With fewer premium dollars to cover the spread of risk, the flex plan claims experience deteriorated. One flex plan that offered many choices discovered over time that its platinum level options became too expensive. Choice disappeared, cost increased and dissatisfaction spiked.
Brokers must evolve and grow a stronger advisory spine. They must push benefits clients and financial buyers who are reluctant and change-averse to adopt programs that do not merely shift costs but also drive sustained affordability. And they need to serve a greater public good and commit to wellness planning.
Insurers and other stakeholders are at much less near-term risk if employer-sponsored healthcare fails. Many managed-care firms are quietly eyeing a lower margin but an ever-expanding consumer business of individual coverage through Medicare Advantage, Medicaid and individual commercial clients purchasing through exchanges.
As we shift into the “decade of the consumer,” costs will likely continue to increase, leading to more calls for a public option to compete with a failed Affordable Care Act exchange system of private payers. Once we leave the highway of affordability, all roads lead to a single-payer system.
Despite the rising tides of change, the brokerage and advisory community seems more distracted by the hype around exchanges and less committed to insisting on affordability.

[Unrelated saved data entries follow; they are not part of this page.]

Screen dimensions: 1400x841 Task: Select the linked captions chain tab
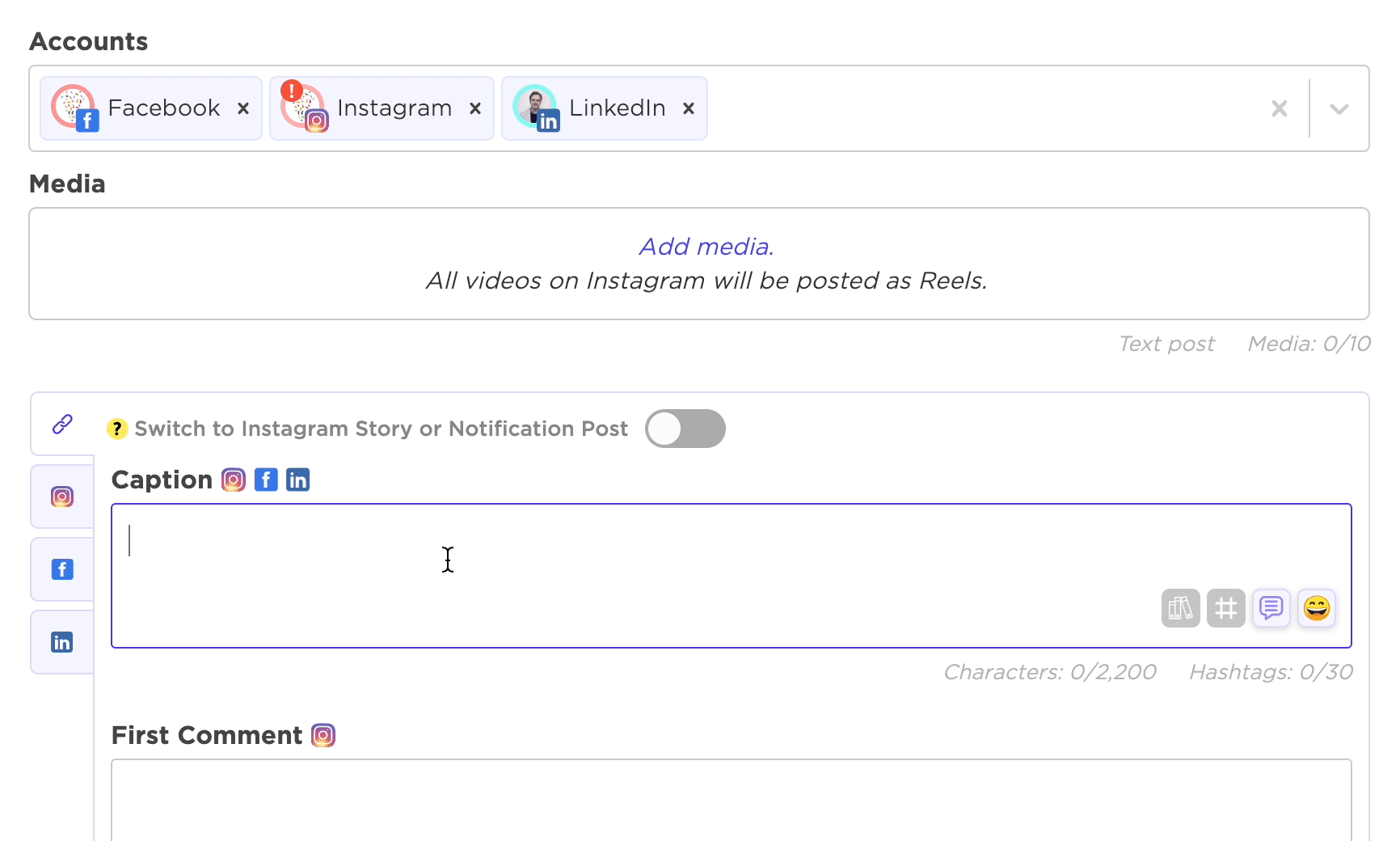[62, 424]
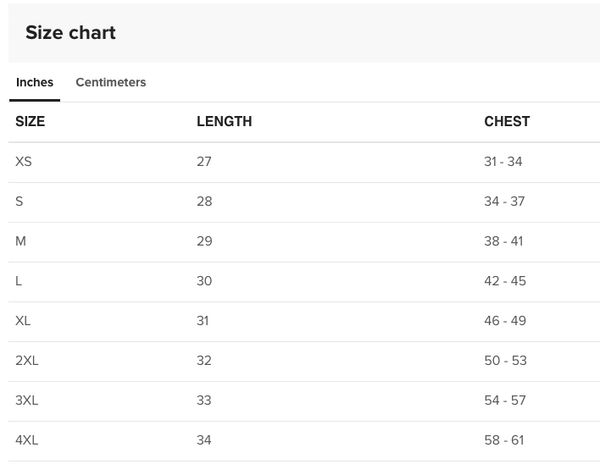Click the SIZE column header
Image resolution: width=600 pixels, height=464 pixels.
click(x=30, y=121)
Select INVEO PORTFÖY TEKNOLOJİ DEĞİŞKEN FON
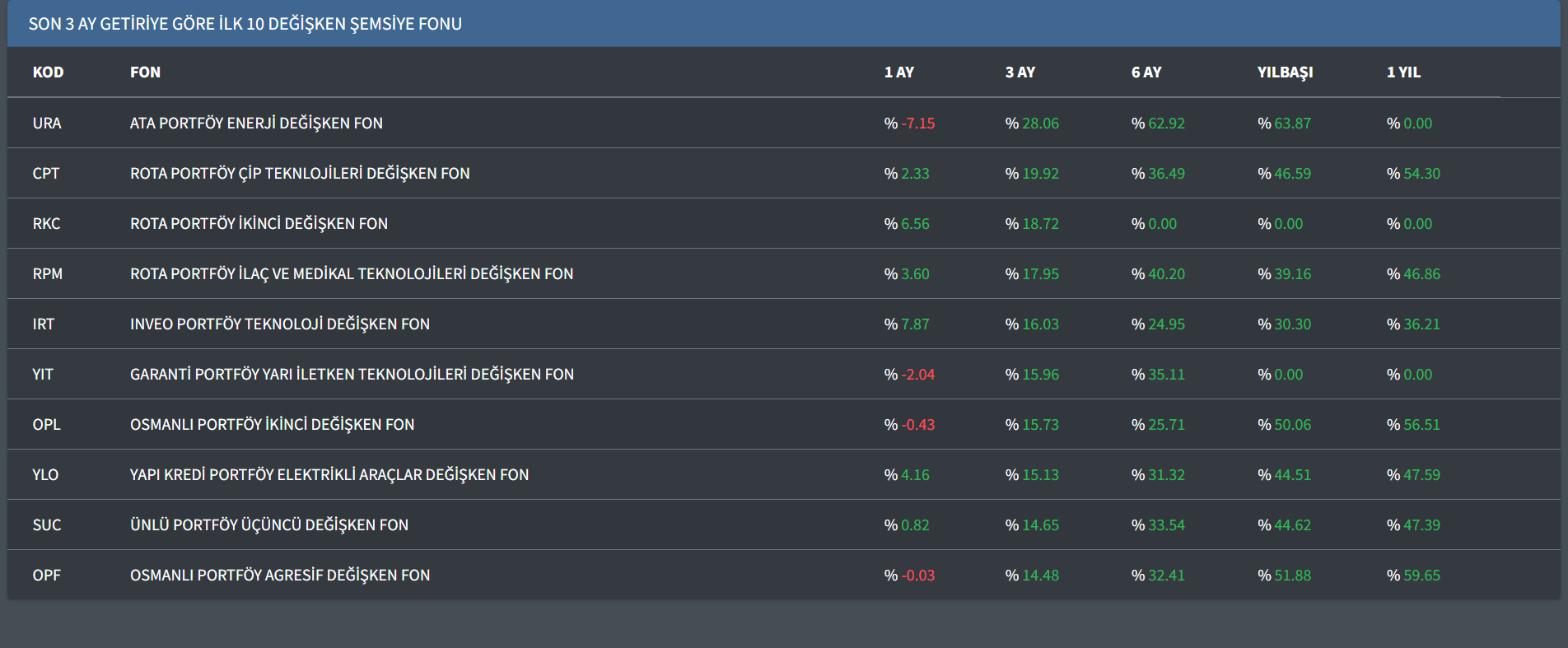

By failing to focus on low, single-digit medical cost trends and measuring our own performance against this as a standard, we may unwittingly be severing the last tie between those who finance healthcare and those who care about making it affordable. Like doctors, we need to be governed by the same principle that governs any other trusted advisor—Primum non nocere (first, do no harm).
If we become too cynical to believe that affordability is possible, we will become like Lenin’s last capitalist: We will sell the rope that will ultimately be used to hang us.